What a weird case. What a weird use of the word "protest." I wonder if MacKenzie was expecting to have her hands tied--was bondage part of the arrangement? It doesn't seem like she started fighting back until he was already choking her. We've heard about the taser in the car but have never heard whether or not he used it on her. Her hands were tied while she was still alive (initially there was some speculation her limbs were not bound until after her death, to make her body easier to bury), but we have no idea how he managed to do that--did she let him? Or was she already incapacitated? But if she was, why bother binding her? So much of this still doesn't make sense, to say nothing of the whole purpose of the meet-up in the first place.
Oh, well. What's done is done and can't be undone. She's dead and he's in prison and everybody else just has to go on. The "hows" and "whys" of the case will always remain a mystery, I guess.
As someone who followed this case
as it was happening back in June 2019, I think I can provide a little more information. This case was interesting from the perspective that when she disappeared no one knew where this person who picked her up lived. This was not a very difficult case though. In order to meet someone at a park after getting off a plane, you would probably call them. Once they knew who she called and talked to last, this person was probably going to be her killer.
There is a lot more we know today than back in June 2019. We know today that Ajayi had planned to murder her before he ever left his home to pick her up at Hatch Park. Police said that he even turned off the video surveillance on his home security system before he picked MacKenzie up so that her presence would not be recorded going into his home. And we know today that MacKenzie was involved in meeting men in person that she met online. And this is where the case gets sort of interesting.

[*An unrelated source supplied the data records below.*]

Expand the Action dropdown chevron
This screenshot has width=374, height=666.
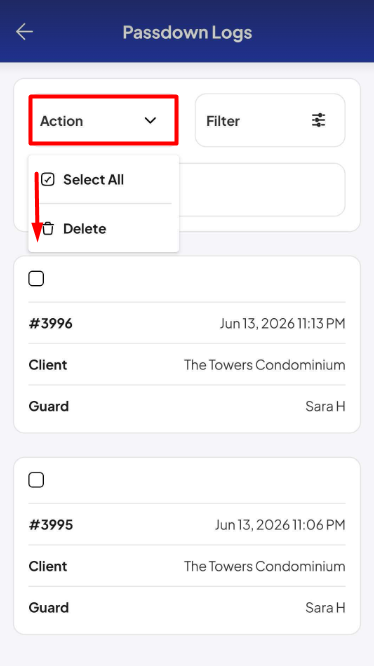click(150, 121)
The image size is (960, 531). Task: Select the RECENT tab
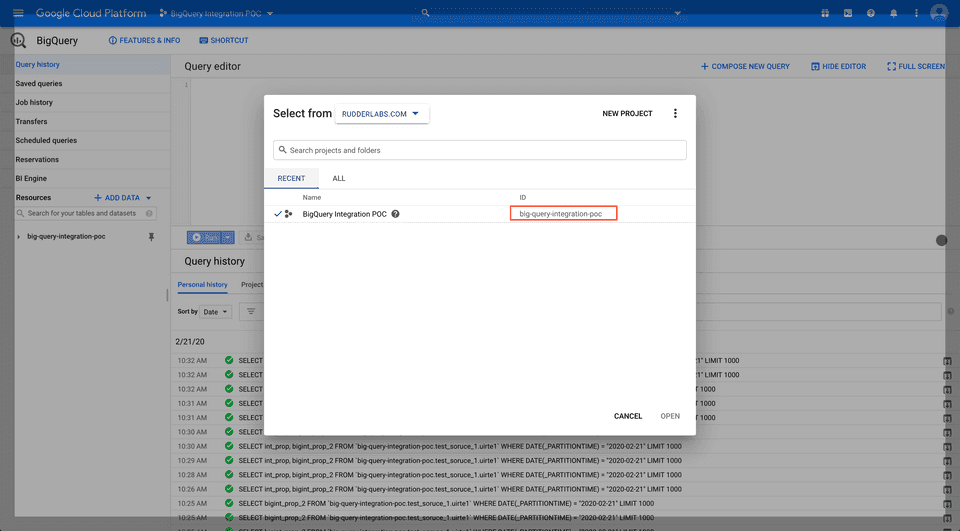click(291, 178)
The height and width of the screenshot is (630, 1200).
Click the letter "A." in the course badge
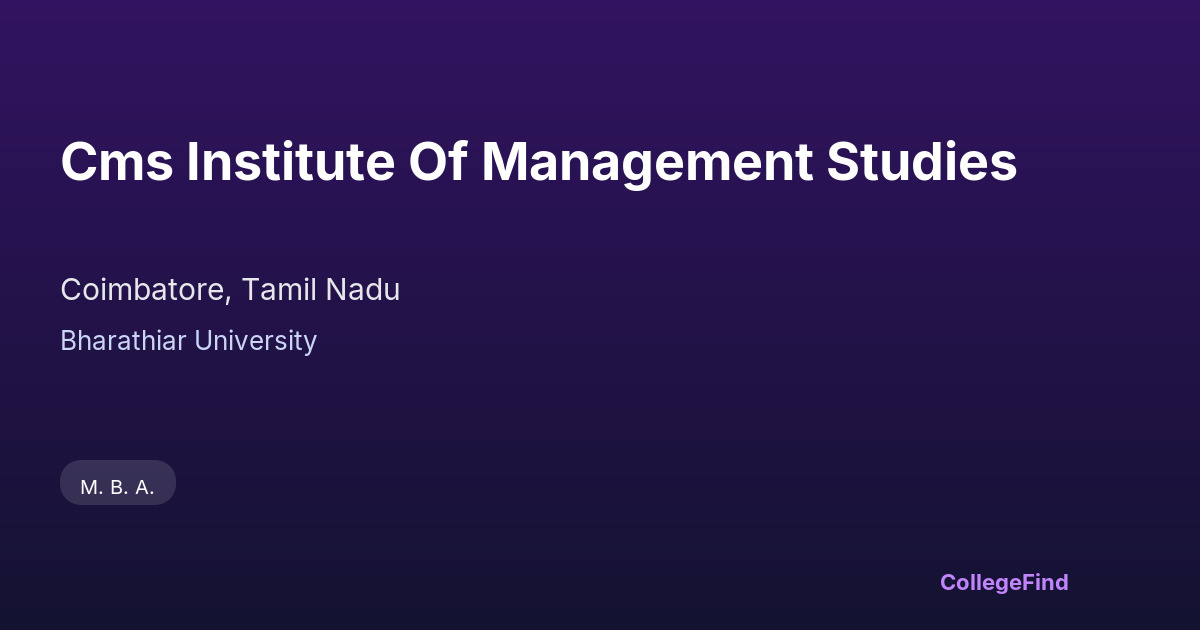coord(144,488)
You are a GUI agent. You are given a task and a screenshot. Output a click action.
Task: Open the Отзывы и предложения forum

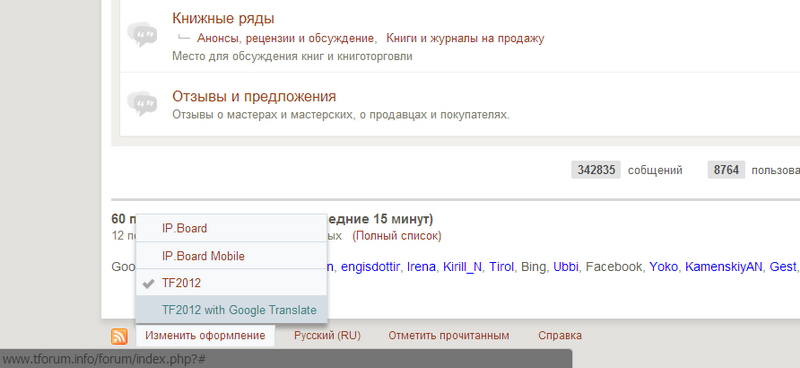pyautogui.click(x=254, y=96)
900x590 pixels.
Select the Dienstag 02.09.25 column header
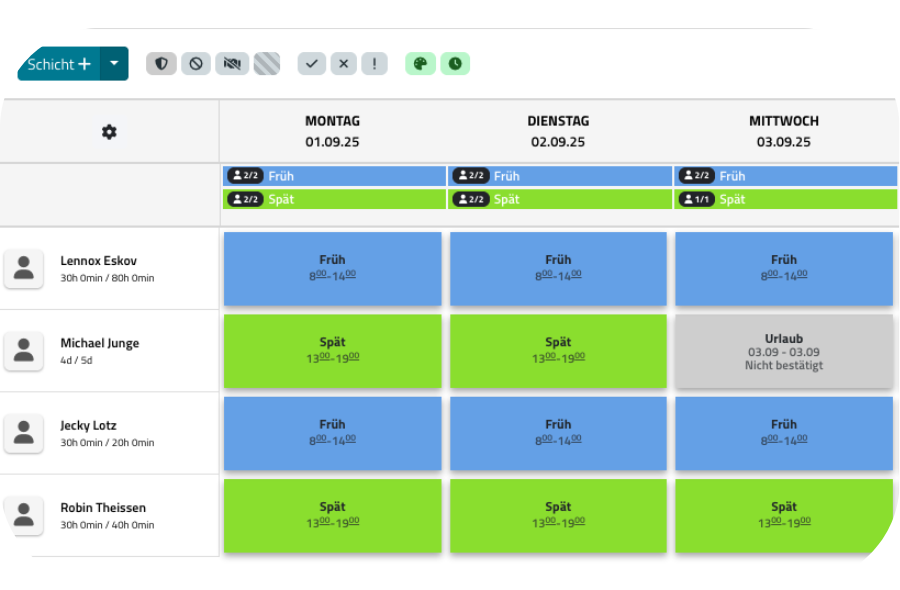(x=558, y=131)
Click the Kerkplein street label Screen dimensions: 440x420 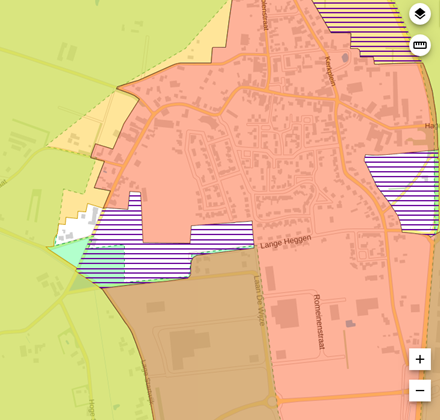pos(330,71)

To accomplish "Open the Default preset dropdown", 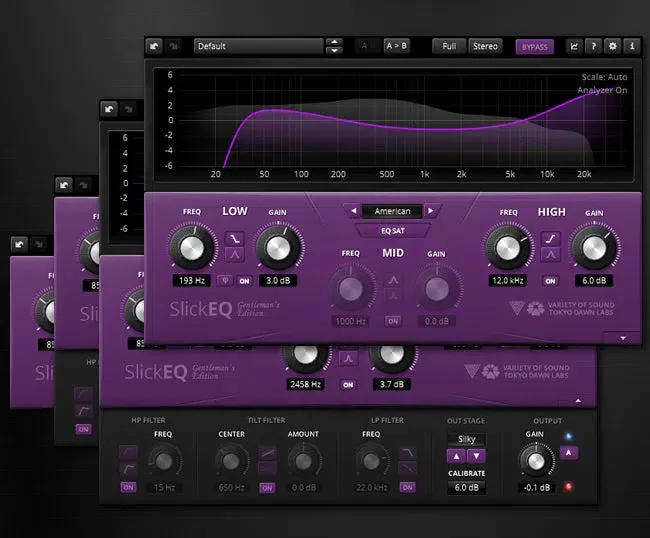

I recently looked up Ajayi's home address and it turns out that it looks like he lived
closer to the Salt Lake City airport than the Hatch Park location. I had a hard time finding his home address because I thought he would have lived farther away. So, in my opinion, what happened?
I think,
today, that Ajayi probably chose to meet her at Hatch Park in North Salt Lake, Utah. When I followed the case as it happened in June 2019, I theorized that MacKenzie may have known who she met casually but not well enough to know their home address so she chose to meet at Hatch Park. I got that wrong.

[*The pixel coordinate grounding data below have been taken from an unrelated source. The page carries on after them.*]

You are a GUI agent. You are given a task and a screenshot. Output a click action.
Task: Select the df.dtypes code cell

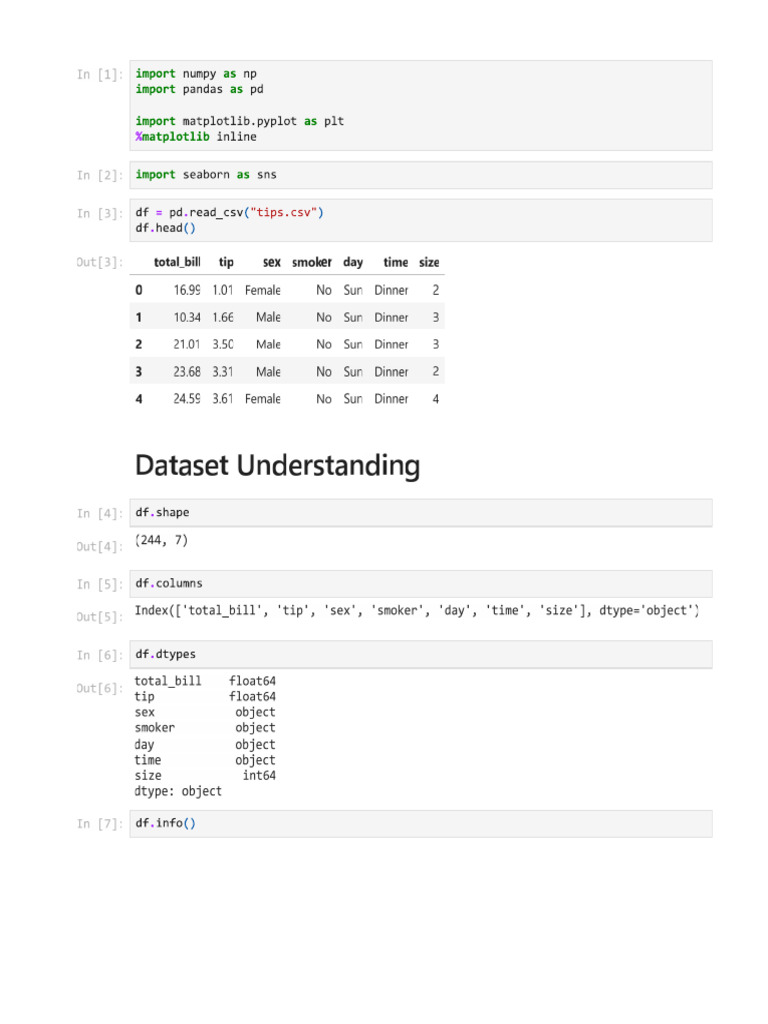(420, 654)
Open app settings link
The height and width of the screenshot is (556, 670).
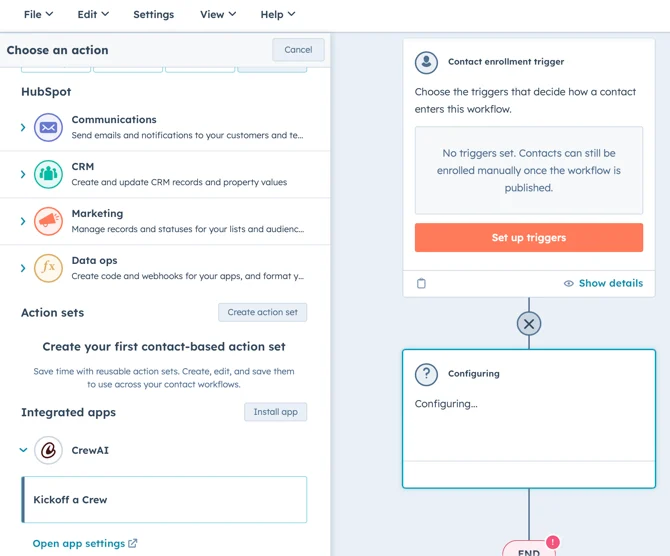coord(85,543)
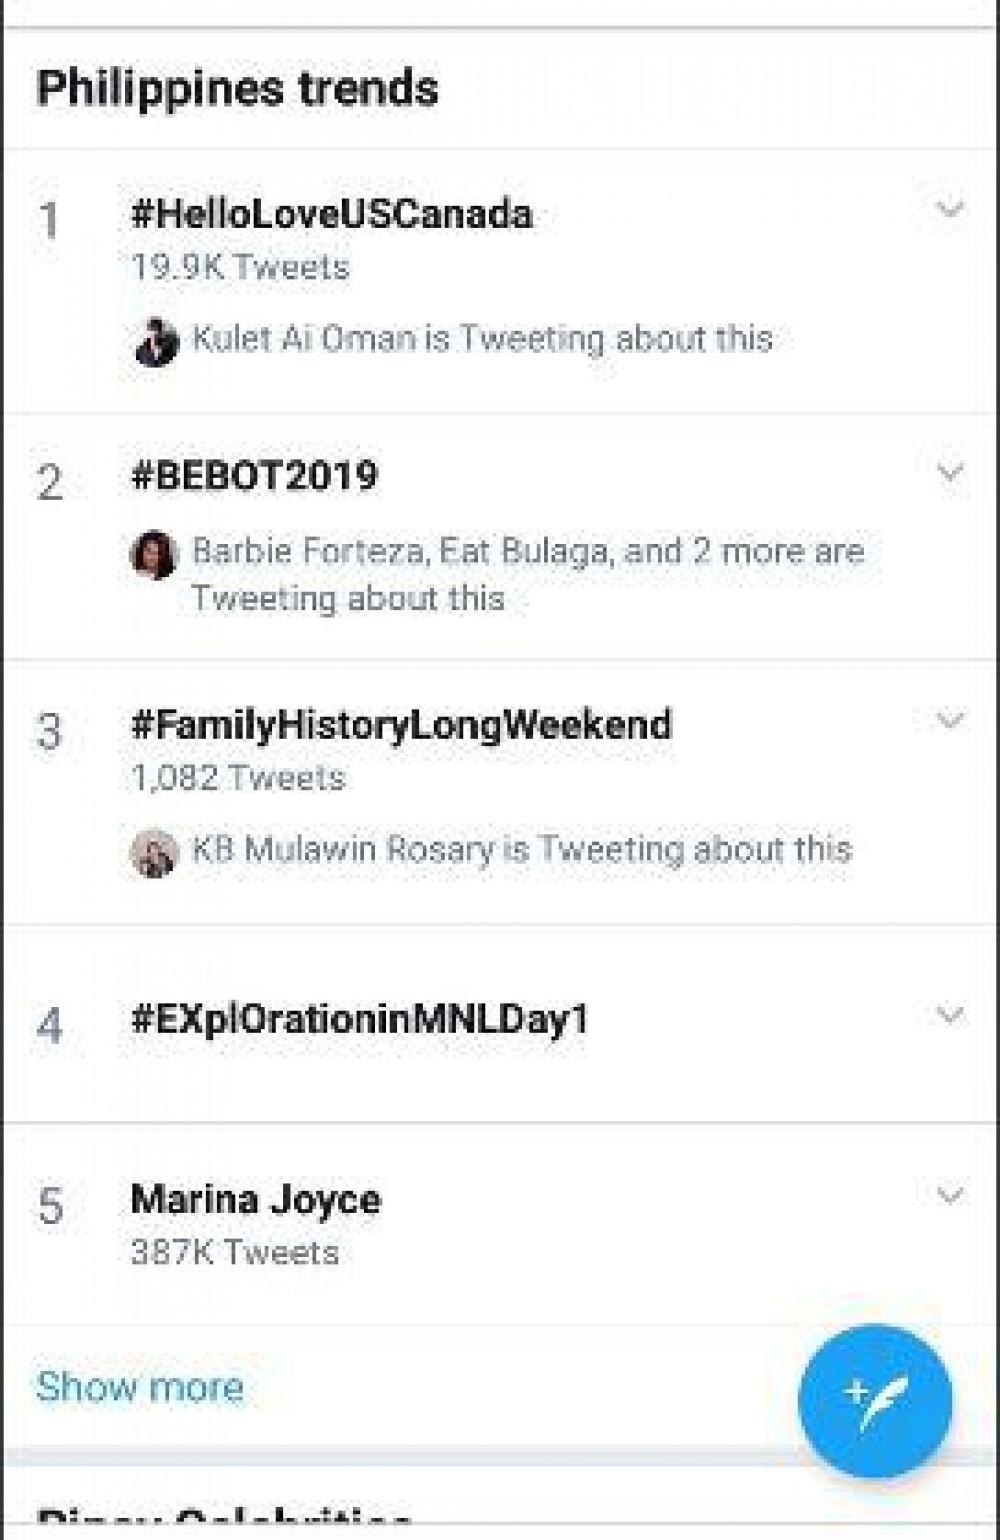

It would not surprise me that MacKenzie Lueck may never have known the address where Ajayi lived. Ajayi was thinking ahead and made sure that his victim and any potential Lyft driver would not know where to direct police after she disappeared. But police were able to figure things out by tracing text messages and his computer. This led to his home address anyway. There is a Dateline episode called, "The Waiting Car" that discusses this case.
Probably the unfairest part about the case are all the people that criticize MacKenzie Lueck for meeting a man she only knew casually through an online website at 3 am in the morning at Hatch Park. But look at all the college aged women who go out on the weekends to drink and hang out with men at bars until the early morning hours. I think Ajayi would have continued to try to convince her to meet at another time even if it had not been that night.

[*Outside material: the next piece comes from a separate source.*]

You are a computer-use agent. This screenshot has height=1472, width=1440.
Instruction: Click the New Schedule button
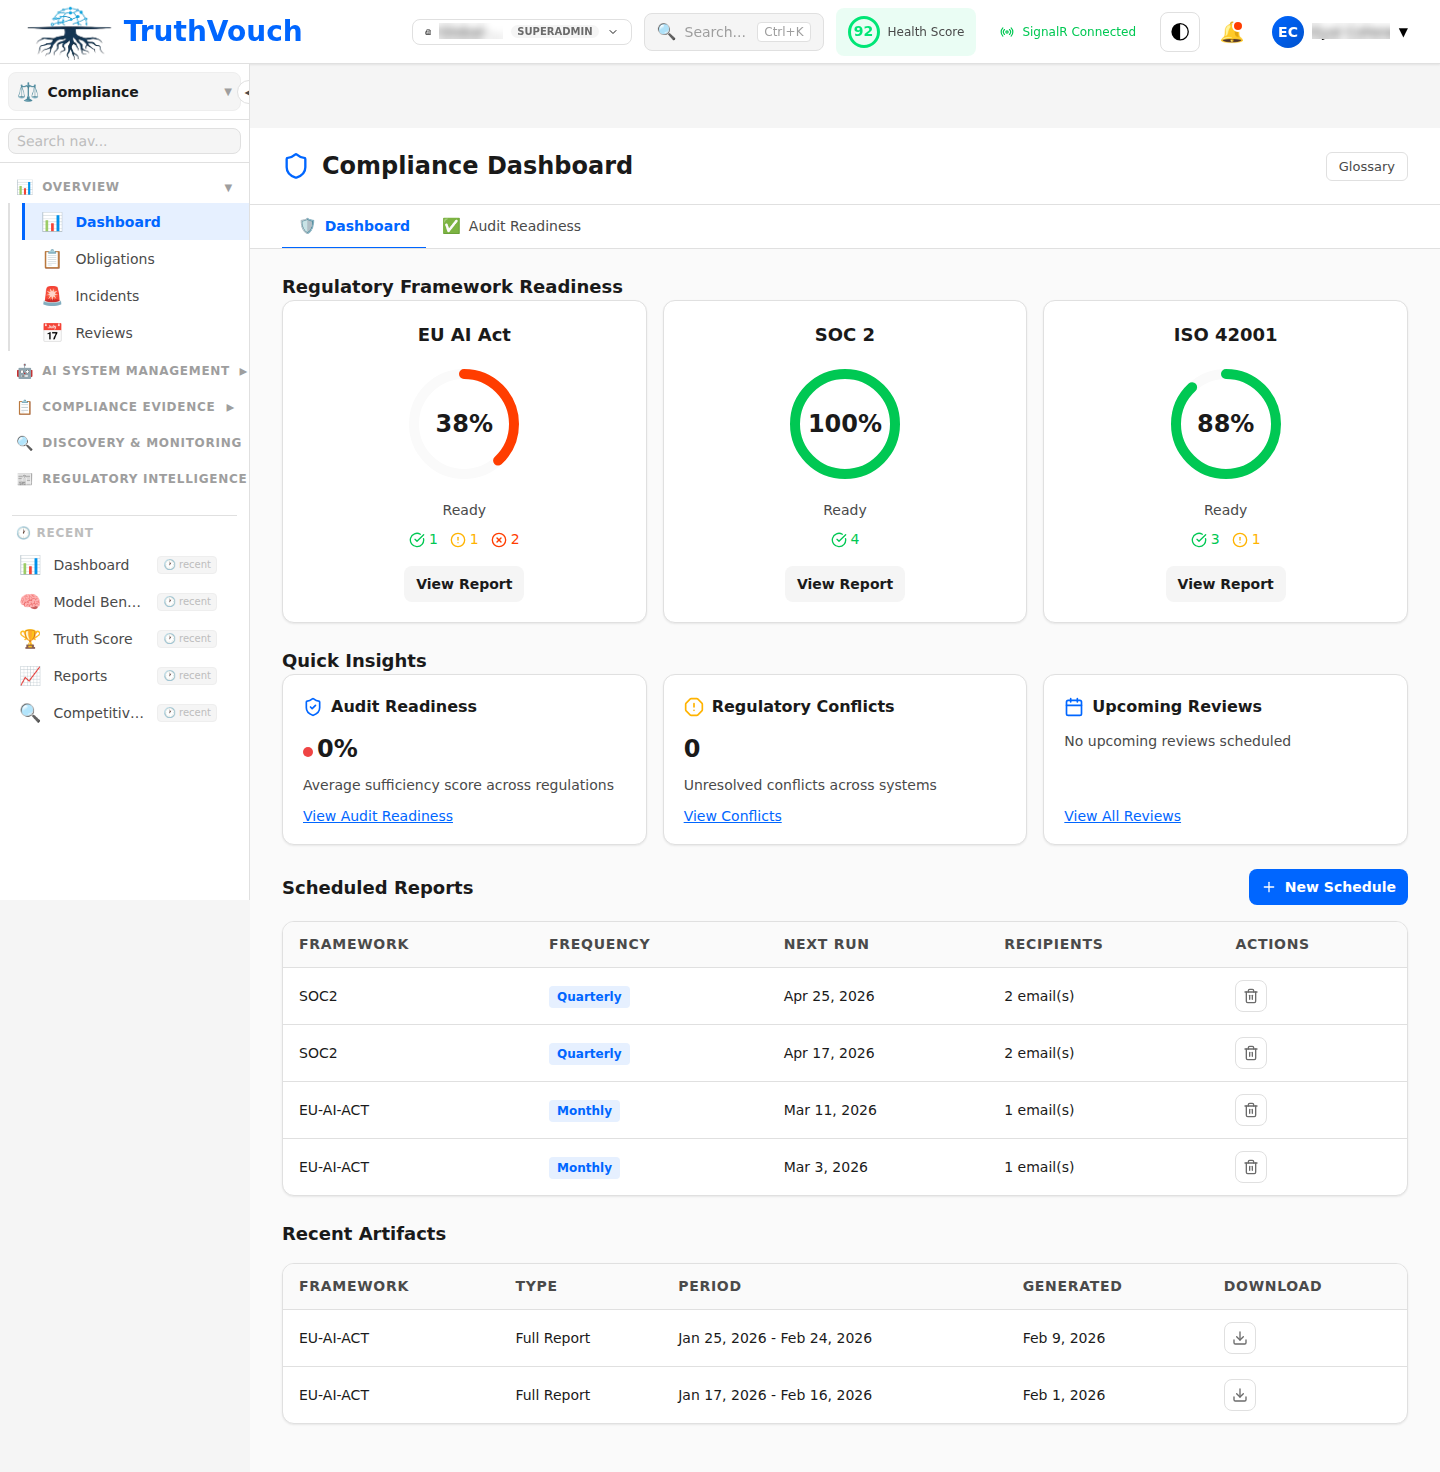pos(1328,887)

MacKenzie had socialized with many different men over her time in Salt Lake City, Utah. Nothing bad had happened to her, probably. When I saw the police interviews with Ajayi, I could understand why she may have decided to meet him. He comes across as an innocent foreigner with a foreign accent. Even the police remarked how accommodating he was during the investigation once he was being investigated as a person of interest.
I think it is human nature that we gravitate towards people that seem nice and accomodating. But Ayoola Ajayi probably had two sides to him, a public side he portrayed online, and a private side that people saw when they were alone with him.
It was nice to see a quick resolution in this missing persons/murder case. This case was interesting for how technology and social relationships have changed in today's world. In my opinion, I think that is also part of the reason the case was solved.